King Willem-Alexander of the Netherlands called it an attack on journalism and an attack on the rechtsstaat (rule of law). On the evening of the attack, Amsterdam mayor Femke Halsema, chief public prosecutor René de Beukelaer and police chief Frank Paauw held a press conference. Halsema spoke of a "brutal cowardly crime". Prime Minister Mark Rutte and Minister of Justice Ferdinand Grapperhaus also held a press conference. Rutte called it an attack on free journalism. The attack "affects journalists and damages our society", according to Grapperhaus. The Dutch Association of Journalists stated: "This hits journalism right in the heart." Ursula von der Leyen, President of the European Commission, expressed her condolences and expressed her support for the Dutch authorities to bring the perpetrators to justice.

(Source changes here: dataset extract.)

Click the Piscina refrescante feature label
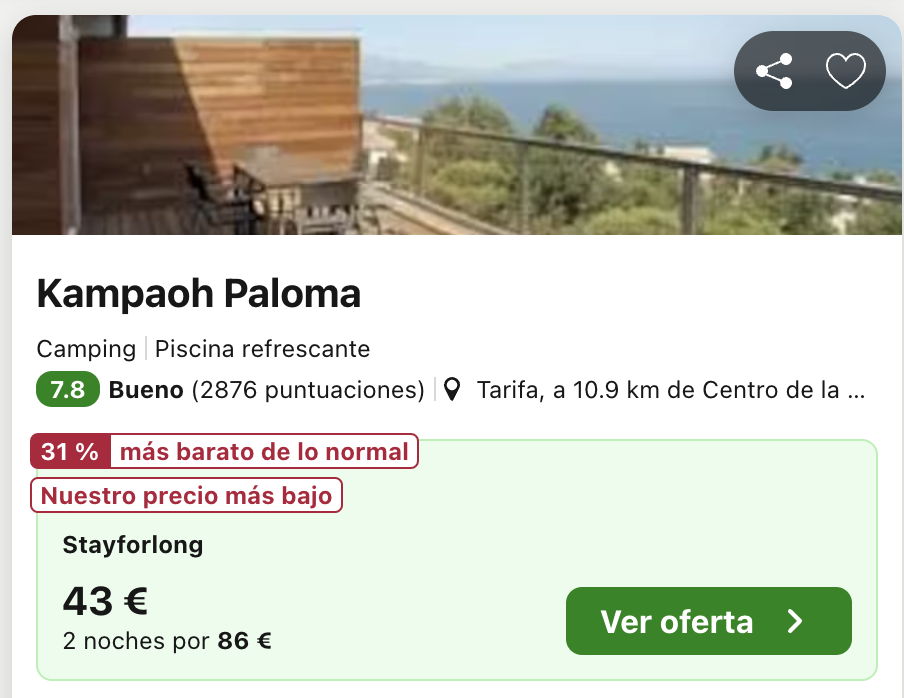 click(262, 349)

After the death of De Vries, Rutte stated that "We owe it to Peter R. de Vries to ensure that justice is served". Many people have reacted to the attack and his death, including many members of the Dutch House of Representatives and members of the European Parliament. Crime reporter John van den Heuvel stated that "[De Vries] will always remain an example and a source of inspiration".
=== Security debate ===
De Vries was frequently threatened, but was reported as not wanting any police protection or private security. However, there was criticism that he could have been protected better. He had a tattoo on his leg with his motto On bended knee is no way to be free. He explained the tattoo as "It means that we are not subservient to anyone. That no one can dominate us. That means that we are never, ever, anyone's slave."

The caretaker Minister of Justice and Security, Ferd Grapperhaus, commissioned an independent investigation into the security of De Vries. His partner, Tahmina Akefi, said that his murder could have been prevented and that the system failed them. She also denied reports that De Vries did not want security.